On April 12, however, Entrepreneurs and Cooperative Development Minister Datuk Seri Wan Junaidi Tuanku Jaafar clarified that the lifting of restrictions would only apply to “green areas” in the country, not the whole of the country. from the country. Given the lack of green areas, you would think that was it.
But that doesn’t seem to be the case, because it’s gone, green or not, as yesterday’s announcement of the reopening of some UMW Toyota Motor Authorized Service Centers showed.
It is not the only company to have obtained MITI approval to do so, as BMW dealership Auto Bavaria has also received approval to provide service and maintenance from April 21, informing its customers at Monday via text message, and the Mercedes-Benz Cycle & Carriage dealership also announced that it had been given the green light to resume service center operations from today (April 22).
We understand that other companies have also submitted requests to reopen service centers. The latter, we were informed, is a selective process, not a cover for a brand. This means that each request must be made individually. As such, a principal cannot apply for every commercial enterprise associated with the mark, but only for the points of sale that he manages, if he has any.

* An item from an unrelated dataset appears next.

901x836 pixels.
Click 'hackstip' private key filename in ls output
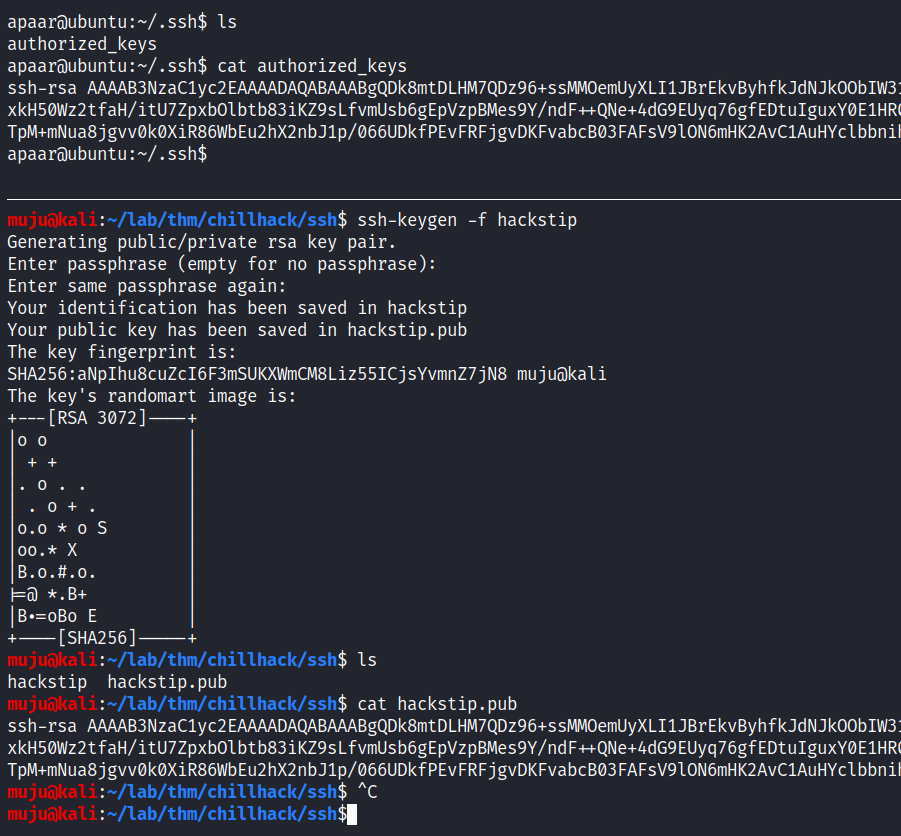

This means that dealers have to make their own re-opening request, but we understand that MITI has granted an allowance of 10 requests (essentially the one for 10 branches) to be made at the same time, which would make it easier for a group of dealers most important. with many outlets to apply for this power lift. Besides the green light from MITI, approval from the local council is also required.
Those are the technicalities, but what about the bigger picture beyond that? There’s nothing wrong with resuming SC operations, but there are inevitable questions (we won’t ask what happened to the green zone decision), and they have nothing to do with safety itself on the spot.
After all, the stated conditions include the need to adhere to all directives issued by authorities, any breach resulting in the revocation of approvals, and we can expect that protocols and guidelines related to safety are in place and observed at all times. any time. .
Likewise, health instructions. You also cannot enter on your own, as an appointment must first be made and all vehicles will need to be dropped off, with no waiting on site permitted.
Everything is fine, but there is less clarity in the movement around it. In the case of UMWT, it has been made clear that its service centers authorized to operate again can only do so at minimum capacity to meet emergency and urgent service needs.
The last one is important to note, because not everyone – or MITI – seems to be clear on whether this is the case or a mandatory requirement, and so consumers may think that routine maintenance can be done. Which shouldn’t be the case, really.
Indeed, it has already been established that routine servicing and maintenance is not essential, given that almost every automaker in town has stated that they will provide extended service and warranty grace periods. after the MCO (whenever it comes up) for customers whose vehicles are due for maintenance or with warranties expiring during the period.
Doing otherwise (i.e. regular maintenance) gives an unnecessary reason for people to get out when the AGC says you should stay home. Other questions come to mind. If you have to run into the cops at a roadblock on your way to SC, is car maintenance an acceptable reason? Should a letter of intent be provided by the service center as cover?
If you return the car, do you have to use a VTC service to get home? Because the last thing you want to do is have someone else come in another car to pick you up, adding to unwanted traffic and effectively breaking the one person per car rule for individual vehicles , twice (there and back). Also, does the 10km travel limit apply? And what are the opening hours?
Greater clarity is needed from MITI – who should detail the guidelines – as well as companies regarding the level and extent of services that can be offered during the order period. It’s good to want to get back to business, but you have to be clear about what can or cannot be done.